Kritik zu Die Bucht
Flipper war unser bester Freund. Wie konnte es also passieren, dass Delfine wie er von der Freizeitindustrie verheizt und sogar in Massen abgeschlachtet werden? Der ehemalige Tiertrainer Ric O'Barry hat darüber einen drastischen Dokumentarfilm gedreht
Eine ganze Generation von Fernsehzuschauern kennt und liebt Flipper, den menschenfreundlichen und oberschlauen Delfin aus der gleichnamigen amerikanischen TV-Serie aus den sechziger Jahren.
Doch wie wir jetzt erfahren müssen, wurde der sympathische Tierstar in Wirklichkeit gleich von fünf verschiedenen Delfinen dargestellt. Richard »Ric« O'Barry war damals der Erste, der es sich zutraute, Delfine zu fangen und zu dressieren. »Flipper« wurde zu einem Erfolg, der O'Barry wohlhabend machte und eine weltweite Begeisterung für Delfine auslöste.

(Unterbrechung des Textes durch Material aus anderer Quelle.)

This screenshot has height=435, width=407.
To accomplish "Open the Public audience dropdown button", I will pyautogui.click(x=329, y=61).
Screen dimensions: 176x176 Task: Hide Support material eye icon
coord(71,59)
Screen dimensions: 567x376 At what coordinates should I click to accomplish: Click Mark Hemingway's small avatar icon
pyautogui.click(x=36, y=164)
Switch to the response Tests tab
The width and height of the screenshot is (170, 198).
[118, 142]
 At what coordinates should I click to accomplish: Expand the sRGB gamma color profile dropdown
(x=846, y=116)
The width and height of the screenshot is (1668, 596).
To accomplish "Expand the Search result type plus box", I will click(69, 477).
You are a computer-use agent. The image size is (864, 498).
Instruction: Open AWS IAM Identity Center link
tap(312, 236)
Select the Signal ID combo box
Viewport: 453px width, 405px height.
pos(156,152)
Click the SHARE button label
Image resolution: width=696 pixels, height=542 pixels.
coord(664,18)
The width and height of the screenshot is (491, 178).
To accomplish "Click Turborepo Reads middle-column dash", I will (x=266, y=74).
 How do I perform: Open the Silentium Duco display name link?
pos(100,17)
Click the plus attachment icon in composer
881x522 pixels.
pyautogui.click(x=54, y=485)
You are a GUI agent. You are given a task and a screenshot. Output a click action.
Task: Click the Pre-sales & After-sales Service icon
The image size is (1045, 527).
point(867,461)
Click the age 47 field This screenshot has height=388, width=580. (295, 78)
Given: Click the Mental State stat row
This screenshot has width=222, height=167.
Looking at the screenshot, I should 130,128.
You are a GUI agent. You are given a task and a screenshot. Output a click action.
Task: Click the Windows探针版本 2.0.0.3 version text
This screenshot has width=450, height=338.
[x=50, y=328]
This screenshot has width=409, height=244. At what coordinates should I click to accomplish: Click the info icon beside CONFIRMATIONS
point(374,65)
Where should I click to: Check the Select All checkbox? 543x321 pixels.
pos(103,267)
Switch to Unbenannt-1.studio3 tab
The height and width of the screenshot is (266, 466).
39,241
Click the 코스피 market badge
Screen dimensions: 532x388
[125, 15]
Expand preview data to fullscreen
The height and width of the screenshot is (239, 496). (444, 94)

Als eines seiner Flipper-Doubles aus Gram über die Gefangenschaft in seinen Armen stirbt, beginnt O'Barry jedoch radikal umzudenken.
Seitdem fühlt er sich mitverantwortlich für die heutige Ausbeutung der Delfine durch eine milliardenschwere Freizeitindustrie – der Delfinarien, Delfinshows und Tauchganganbieter – und kämpft unermüdlich auf der ganzen Welt für die Freilassung und den Schutz der intelligenten Meeressäuger. Ein besonderer Dorn im Auge ist O'Barry das japanische Fischerdorf Taiji. Hier treiben die Fischer jedes Jahr im September Delfinherden in eine versteckte Bucht. Große Tümmler werden aussortiert und an Vergnügungsparks in der ganzen Welt verkauft. Die anderen Tiere werden abgeschlachtet und landen, zum Teil als teures Walfleisch deklariert, in den heimischen Supermärkten. »Es gibt ein internationales Verbot, Wale kommerziell zu töten. Dieses Verbot gilt aber nicht für Kleinwale und somit nicht für die Jagd auf Delfine«, sagt O'Barry.
Der Film zeigt, wie er gemeinsam mit dem Regisseur Louie Psihoyos und einem Team von Tauchern, Surfern und Unterwasserfilmern zu einer Undercovermission nach Japan aufbricht. Sie wollen die blutige Delfinjagd in der abgeschirmten Bucht heimlich filmen und so aufdecken, was sowohl der japanischen wie auch der internationalen Öffentlichkeit lange verschwiegen geblieben ist. Dabei stoßen sie auf heftige Widerstände der Polizei, der lokalen Behörden in Taiji und der Fischer, die handgreiflich werden.
Die Bucht prangert sehr eindringlich die Delfinjagd in dem kleinen japanischen Fischerdorf an. Ganz so, als wäre die Bezeichnung »Dokumentarfilm« ein Schimpfwort, bewirbt der Verleih den erschütternden Film als »Öko-Thriller« und einen Mix aus Im Rausch der Tiefe und James Bond.
Dabei wird der radikale Aktivismus von O'Barry und seinen Mannen zum spaßigen Abenteuerurlaub mit speziellem Nervenkitzel abgeschwächt. Auch wenn sich im Kleingedruckten der Hinweis findet, dass der Film von Kindern und sensiblen Personen als problematisch empfunden werden könnte: also nicht unter zwölf zu empfehlen.
Die mit den Stilmitteln und Manipulationsmechanismen des Spielfilms spannend und rasant inszenierte Dokumentation setzt jedenfalls mit den drastischen Bildern des alljährlichen Delfinmassakers ganz gezielt auf die Entrüstung des Publikums und fordert es auf, selbst aktiv zu werden. Jeden, der mal einen soft spot für Flipper hatte, müsste es bei diesen Szenen schütteln.